EXTRACTED MATERIAL: Begin

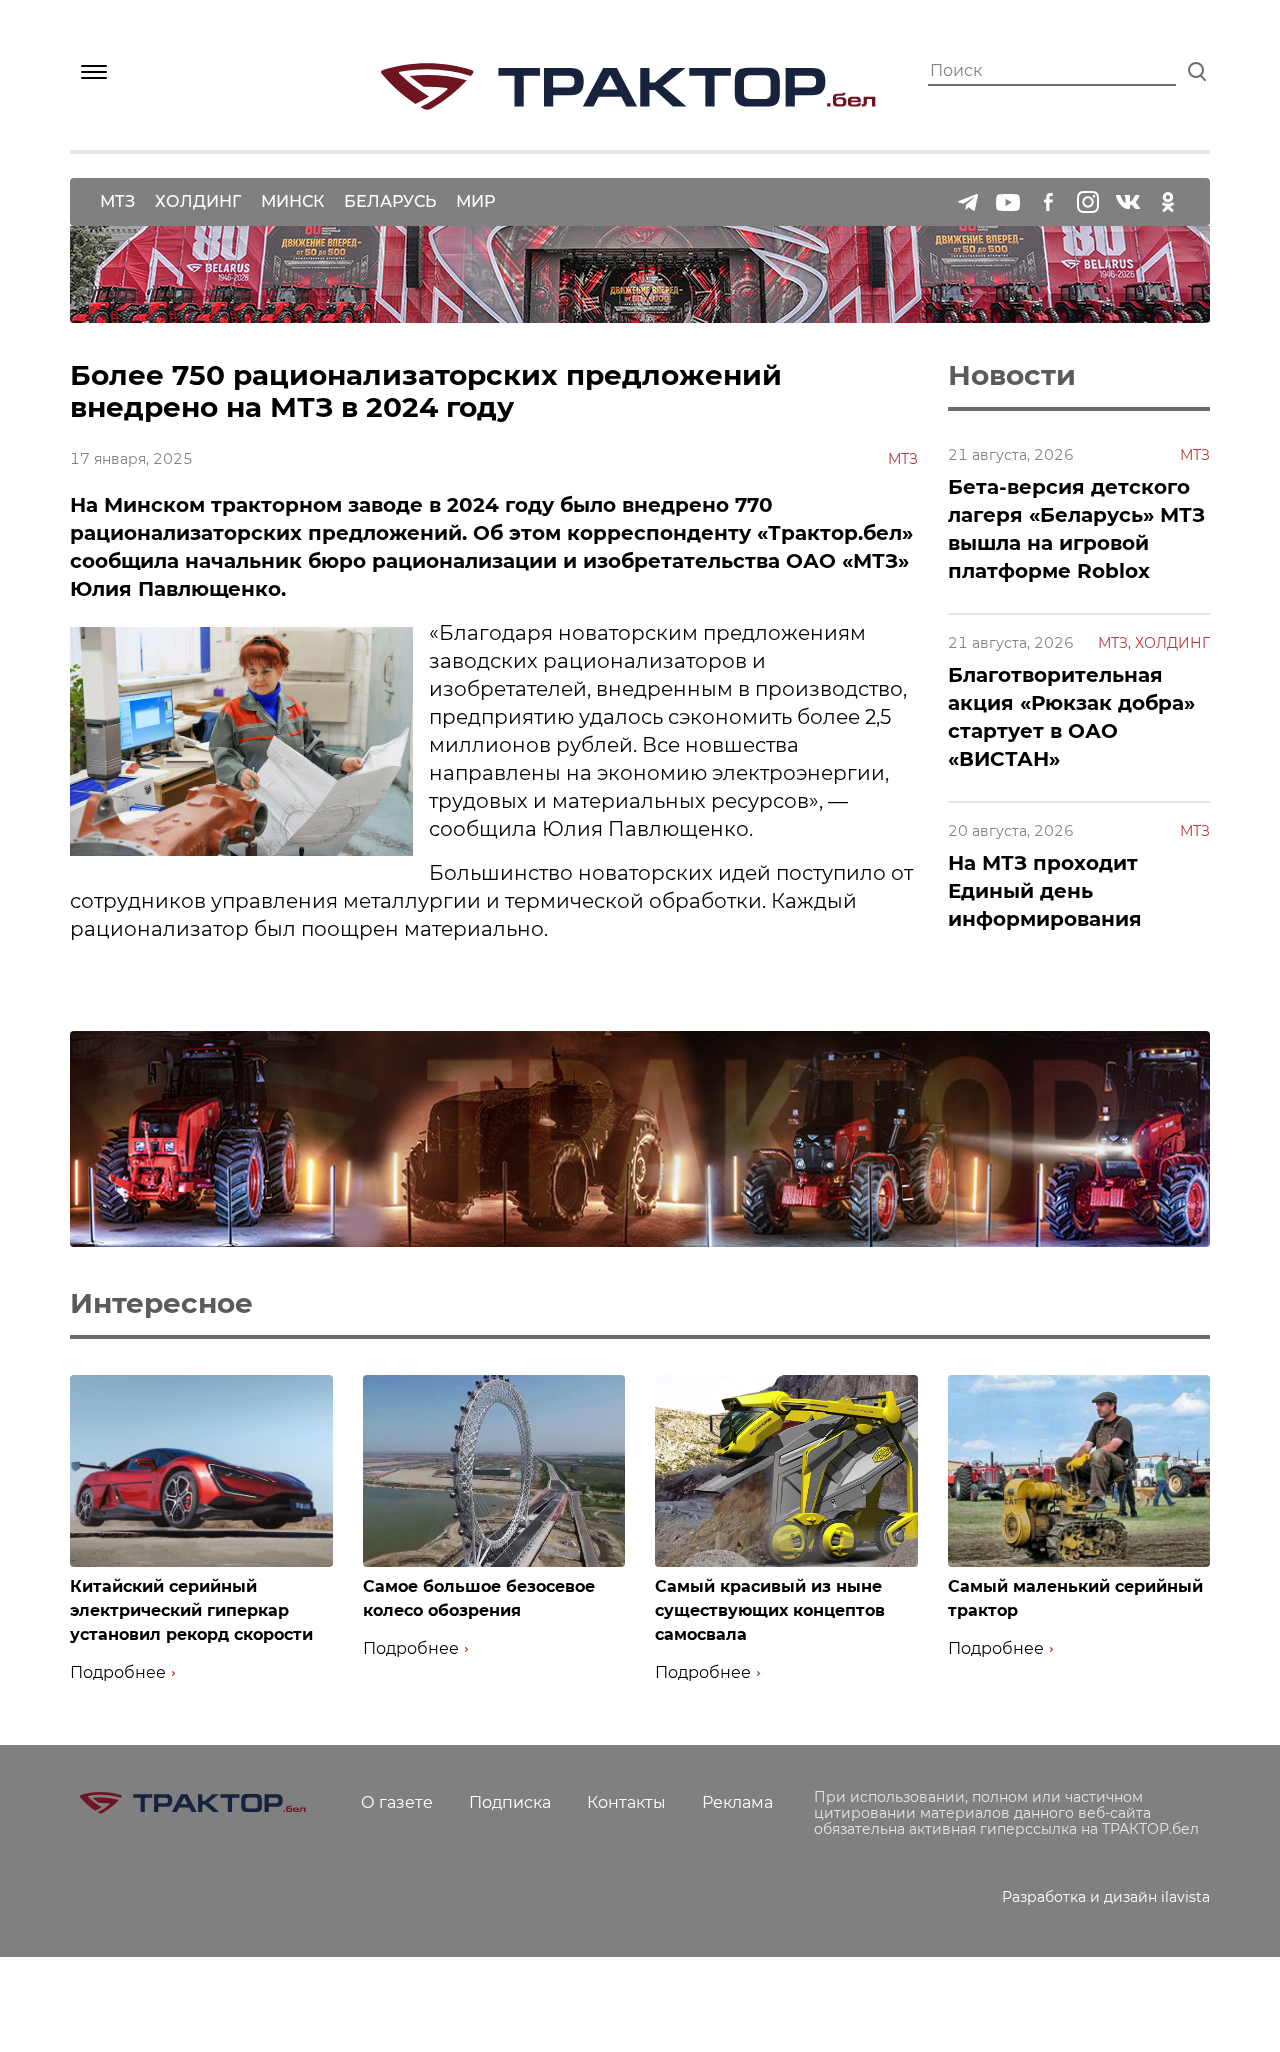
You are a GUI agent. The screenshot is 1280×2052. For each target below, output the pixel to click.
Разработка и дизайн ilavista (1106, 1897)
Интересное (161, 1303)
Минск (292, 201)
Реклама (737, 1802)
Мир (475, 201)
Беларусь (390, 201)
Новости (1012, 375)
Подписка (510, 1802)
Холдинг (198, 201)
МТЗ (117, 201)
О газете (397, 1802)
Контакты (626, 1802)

EXTRACTED MATERIAL: End

* **TASK OBJECTIVE**: The data must come back word for word, with every picture removed.

* **SOLUTION**:
You are a GUI agent. The screenshot is 1280×2052. For each target below, output the pixel to click.
Разработка и дизайн ilavista (1106, 1897)
Интересное (161, 1303)
Минск (292, 201)
Реклама (737, 1802)
Мир (475, 201)
Беларусь (390, 201)
Новости (1012, 375)
Подписка (510, 1802)
Холдинг (198, 201)
МТЗ (117, 201)
О газете (397, 1802)
Контакты (626, 1802)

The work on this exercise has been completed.